Montreal researcher tests novel neurotechnology to help stroke survivors regain muscle control

According to data collected by Public Health Agency of Canada, approximately 878,500 Canadian adults over the age of 20 have experienced a stroke, a sudden loss of brain function caused by a brain blood vessel blockage or rupture.

Future Leader in Canadian Brain Research, Dr. Marco Bonizzato, and his team at Polytechnique Montréal, are researching Brain-Computer Interfaces (BCIs), a new technology that allows the brain to communicate with external devices in real time, to help people with motor problems due to stroke regain control of their muscles.

The main application of BCIs is to help someone who has suffered paralysis control external devices through the decoding of movement intention signals from the brain. BCIs are used to control stimulation of the spine and muscles and reactivate paralyzed muscles, typically by reading signals from the primary motor cortex – the area of the brain primarily responsible for controlling movement. Because stroke survivors sometimes experience damage to the motor cortex that precludes them from the possibility of using BCIs, there is a gap in who can benefit from this promising technology. 

By exploring if and how BCIs can be used to read motor intention signals from other parts of the brain that survived the stroke, Dr. Bonizzato’s research on rodents will provide insight into an alternative way to use BCIs so that they can eventually be considered an option even for people whose motor cortex is compromised.

“We are looking at the brain as a whole. Through this research, we will assess whether areas other than the motor cortex can become new targets for BCIs to understand and predict movement intentions.”

Dr. Marco Bonizzato

Dr. Bonizzato is one of 88 Canadian researchers to have received funding to date through Brain Canada’s Future Leaders in Canadian Brain Research program since 2019. Dr. Bonizzato’s award is made possible by the Canada Brain Research Fund (CBRF), an innovative arrangement between the Government of Canada (through Health Canada), Brain Canada Foundation, and Hewitt Foundation.

Anchored by a lead gift from the Azrieli Foundation, the Future Leaders program aims to accelerate novel and transformative research that will fundamentally change our understanding of nervous system function and dysfunction and their impact on health. Since its inception, the program has invested $8 million to advance the search for answers to brain diseases and disorders, including Parkinson’s, Alzheimer’s, brain cancer, autism, substance use disorders, mental illnesses and more.

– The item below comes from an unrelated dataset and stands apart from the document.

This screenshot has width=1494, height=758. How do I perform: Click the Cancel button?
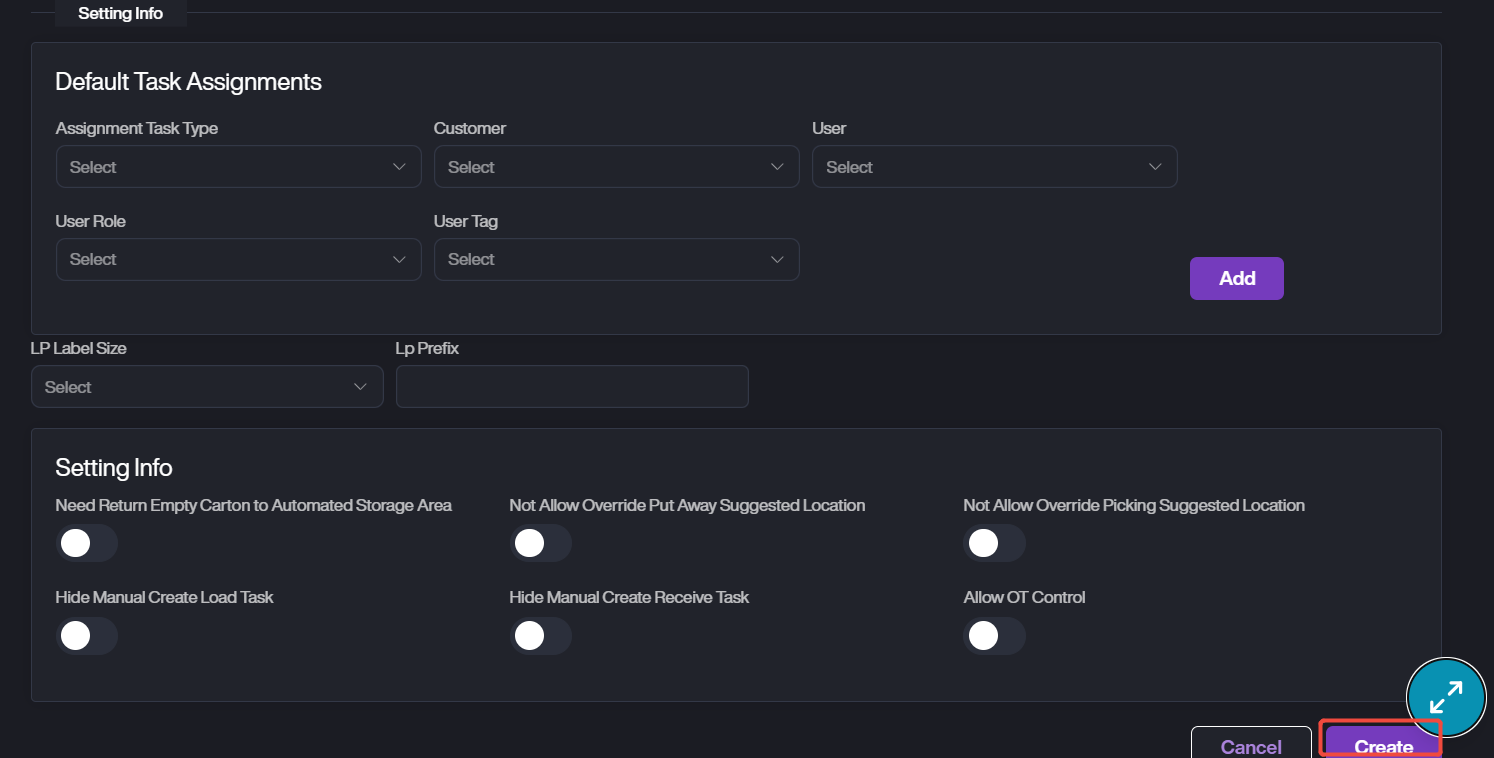point(1251,745)
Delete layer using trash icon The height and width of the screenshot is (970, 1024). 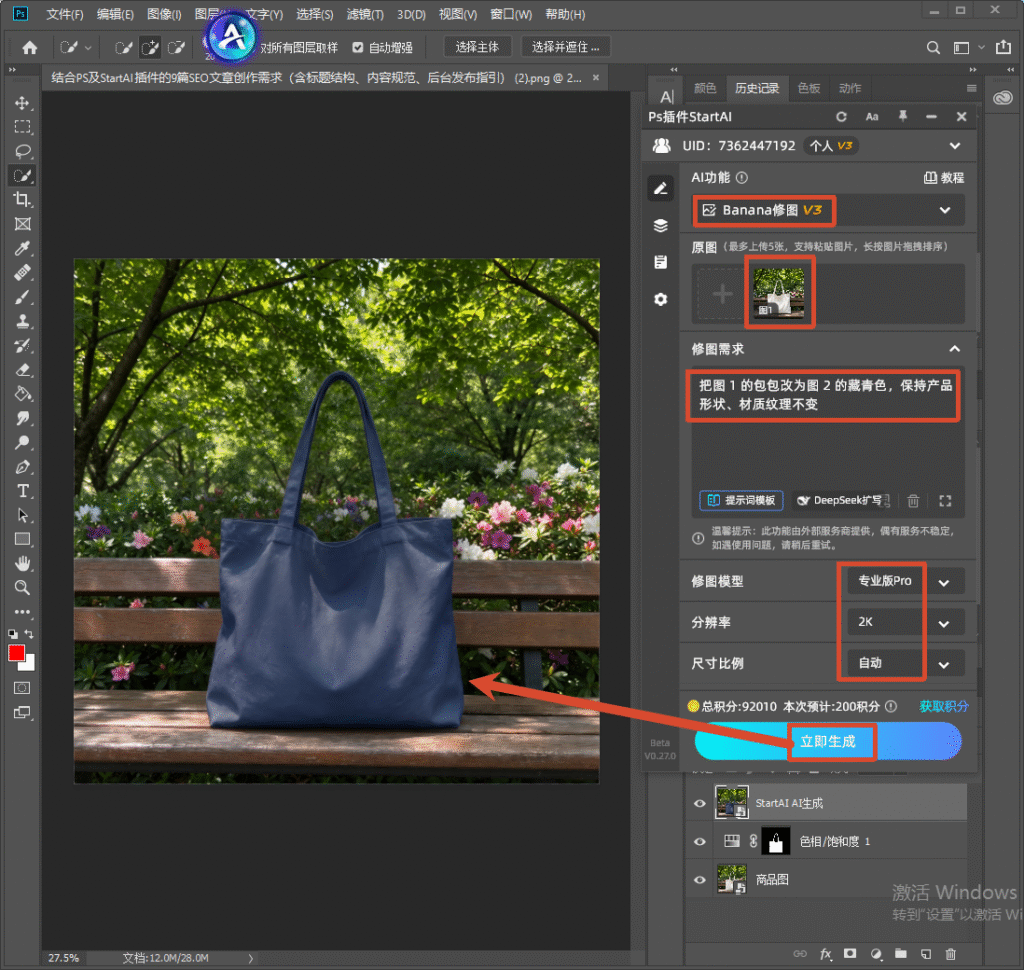click(x=951, y=954)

To date, at least eight patents have been filed for discoveries resulting from Future Leader projects, and more than $64 million in additional funding has been awarded to recipients to amplify their research.

“Supporting the next generation of scientists is a key focus for Brain Canada as we believe they have the talent and ingenuity to move the needle in Canadian brain research. We are investing directly in trainees and early-career researchers so that we can catalyze their potential and foster bold, unorthodox, and exploratory research that is poised to have a positive impact on the lives of all people in Canada.”

Dr. Viviane Poupon, Brain Canada President and CEO

The Future Leaders in Canadian Brain Research Program is one of several Brain Canada flagship programs that focuses on building capacity within the brain research landscape. By providing funding to early-career researchers at critical junctures in their careers, Brain Canada is building Canada’s pipeline of neuroscience leaders and a foundation of research excellence and innovation.

“The Future Leader grant allows me to open a whole new block of research that is fundamental to the way I envision my lab.”

“This kind of research will have an impact on a large spectrum of interventions that go beyond stroke and traumatic brain injury. It comes with transferrable research products that are completely open sourced to the outside world, so that if we discover something, it will serve as a fundamental basis for our understanding of how the brain controls movement and communication, so that others can build on it.”